As had been expected given his first two seasons in Toronto, the 32-year-old Davis would be seen to provide an average bat and would be a terror on the basepaths. His defense would look stellar on some plays, and lackadaisical on others. All items would fit into or exceed the image of an average 4th outfielder.
Like a lot of Toronto’s bench players, Rajai Davis ended up playing a much bigger role with the Blue Jays than just a simple sub. The injuries to Melky Cabrera, Colby Rasmus, and Jose Bautista opened the door for additional playing time for the speedy Davis, and he performed right along with his career averages across the board. His .260 average was a high for his time in Toronto and his 45 stolen bases were good for third in all of baseball. The heavy stolen base numbers lead to a healthy 10.2 BSR (Base-Running Runs Above Average) according to FanGraphs.
While it could be said that Davis made a case for himself as an everyday player, he was victimized by splits, hitting .319 with a .857 OPS against lefties while struggling to a .228 average and a .594 OPS against right-handers. He also put up an overall 18.6% K rate, which is still too high for a guy that relies on speed as his primary weapon.
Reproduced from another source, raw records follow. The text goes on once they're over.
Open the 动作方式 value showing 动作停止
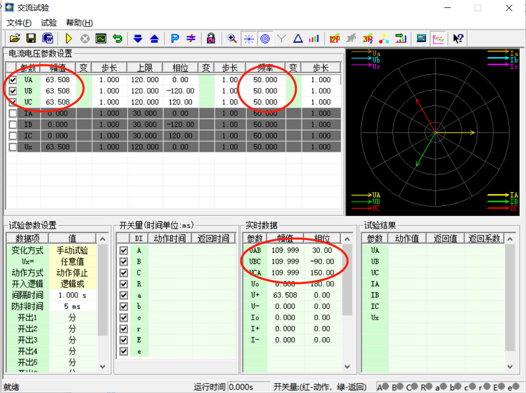Viewport: 526px width, 393px height. (x=72, y=273)
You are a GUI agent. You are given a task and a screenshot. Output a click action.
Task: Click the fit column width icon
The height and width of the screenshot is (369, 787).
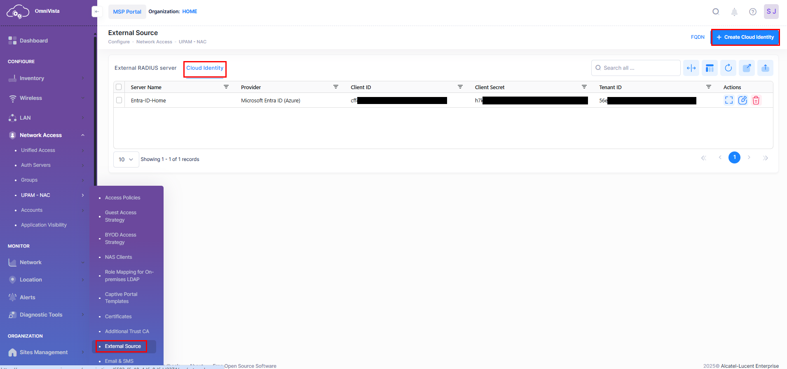(691, 68)
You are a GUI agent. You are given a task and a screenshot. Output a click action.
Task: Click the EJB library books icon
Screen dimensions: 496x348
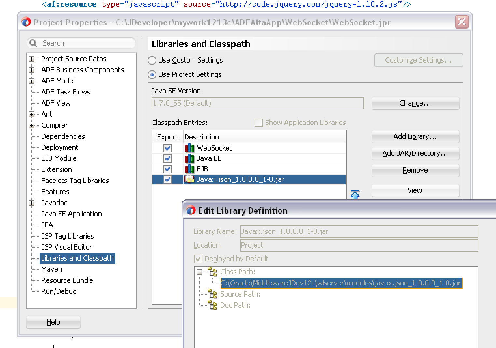pyautogui.click(x=190, y=169)
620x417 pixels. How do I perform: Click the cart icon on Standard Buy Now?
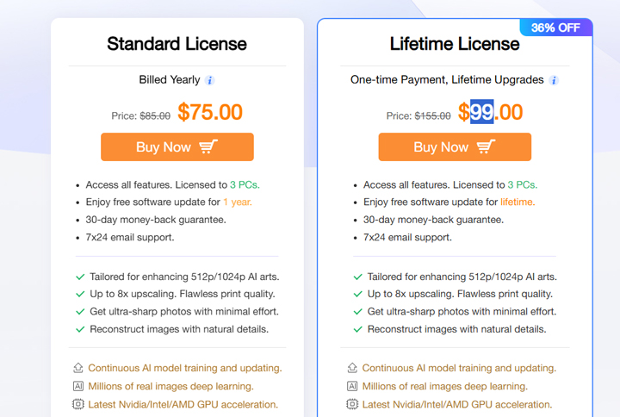click(x=208, y=147)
Rajai Davis is due to become a free agent again upon completion of the 2013 World Series, and while the Blue Jays would entertain bringing him back as a fourth outfielder, they would only do so under a club-friendly, 1-year contract, but they also have a cheaper option in house in Anthony Gose. Davis will likely look to find a multi-year deal with a team that will give him a chance to start in 2014, something Toronto will not offer.
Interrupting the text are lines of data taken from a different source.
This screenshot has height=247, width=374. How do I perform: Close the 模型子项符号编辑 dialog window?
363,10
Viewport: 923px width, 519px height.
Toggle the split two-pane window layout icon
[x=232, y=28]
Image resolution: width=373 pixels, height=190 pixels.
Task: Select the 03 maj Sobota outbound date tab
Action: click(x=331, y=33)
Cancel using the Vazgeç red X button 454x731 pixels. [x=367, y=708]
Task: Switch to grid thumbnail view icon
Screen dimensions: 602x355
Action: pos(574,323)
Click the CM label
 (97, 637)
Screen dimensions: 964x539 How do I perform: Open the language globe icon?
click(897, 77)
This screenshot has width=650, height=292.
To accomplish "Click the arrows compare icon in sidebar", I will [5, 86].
Whether or not such a role is available elsewhere in the game will remain to be seen, but every team will look for speed. If Davis wants a starting role, he may find it with some of the younger, rebuilding teams in the game, but only on a year-to-year basis. Regardless, Rajai Davis will find a role somewhere in 2014, and he’ll be terrorizing pitchers with his tongue hanging out of his mouth the whole while.